Tachibana and co-workers fill this gap by an interesting study of 108 Japanese patients with IgAN, in whom the sUMOD was measured at the time of kidney biopsy. Kidney injury was assessed by the Japan Histological Grade (HG, I–IV score, including crescents) and by the Oxford-MEST score (not including crescents).

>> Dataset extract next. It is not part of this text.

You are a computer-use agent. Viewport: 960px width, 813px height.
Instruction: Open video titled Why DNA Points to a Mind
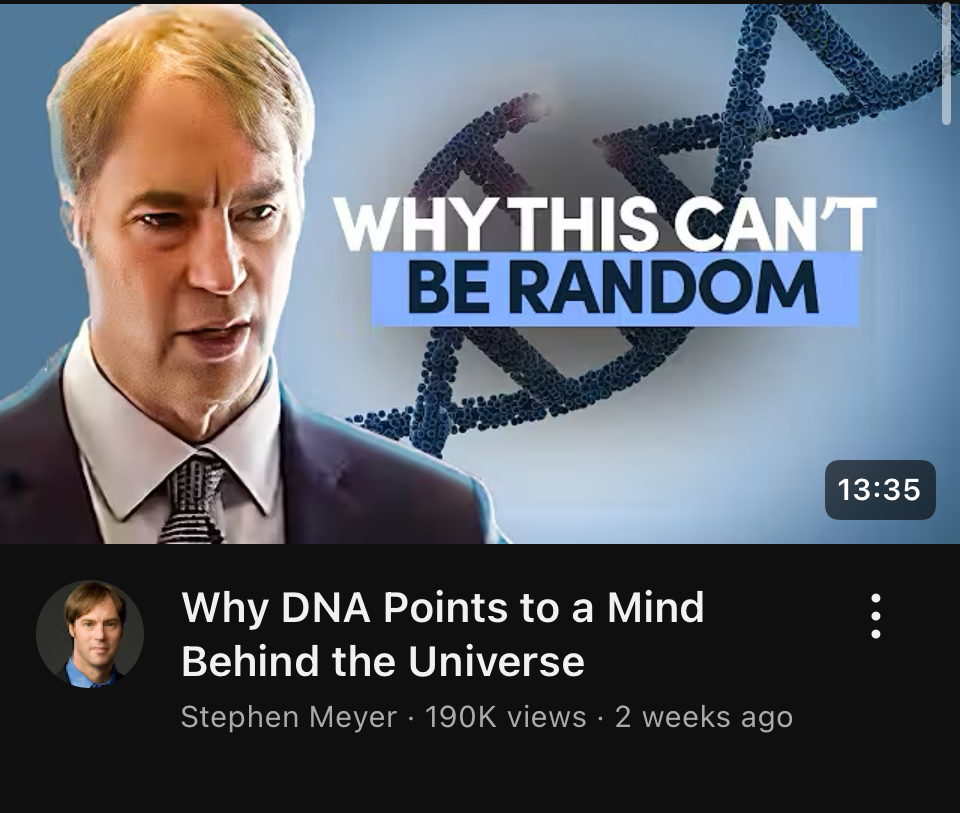[443, 634]
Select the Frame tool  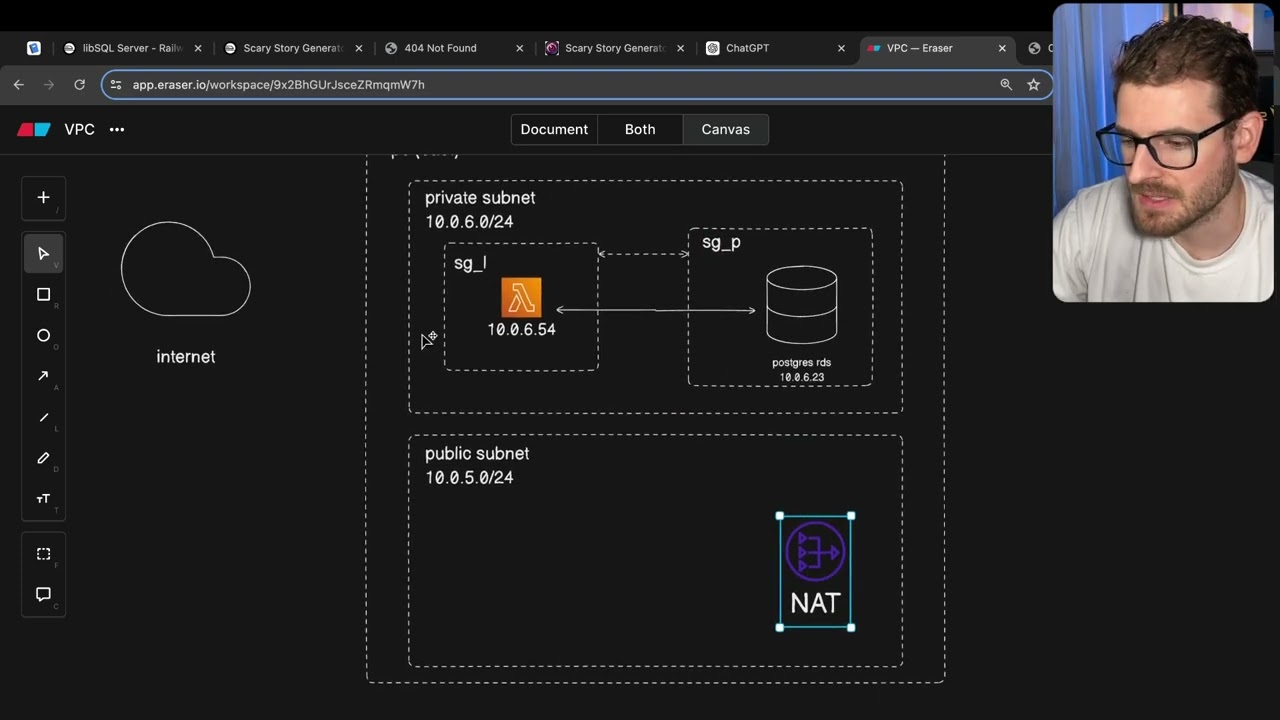tap(43, 554)
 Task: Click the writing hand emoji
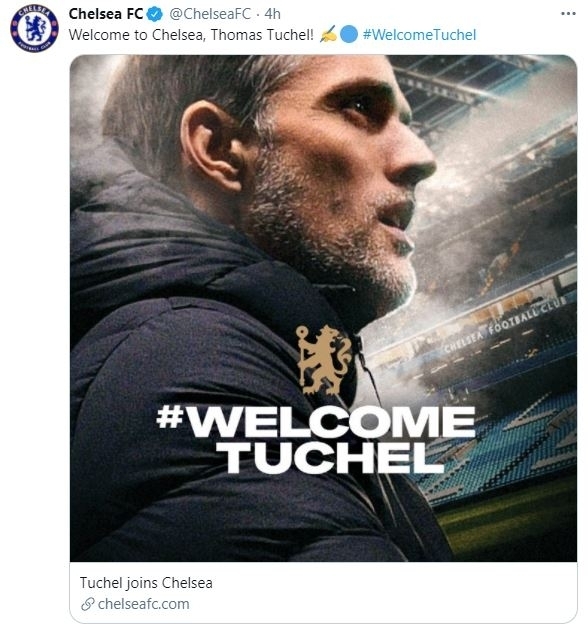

sUMOD was dichotomized into low (≤145 ng/mL; n = 54) and normal-high (>145 ng/mL; n = 54) levels. The low sUMOD group had high body mass index, proteinuria, serum creatinine, and low serum albumin and eGFR. sUMOD was negatively correlated with serum creatinine and positively with eGFR. The low-sUMOD group had higher HG scores and higher values of Oxford-MEST M and T scores. Crescents were not examined. The patients with low sUMOD levels had more progression as assessed by a >30% decline in eGFR during follow-up. Patients with eGFR >60 mL/min/1.73 m2 had greater progression and histological severity. This confirms an earlier study [Zhou J, et al. PLoS One. 2013;8:e71023]. The cause of low sUMOD levels is unknown, but this is a promising new non-invasive serum biomarker that might find utility for stratification purposes in interventional trials.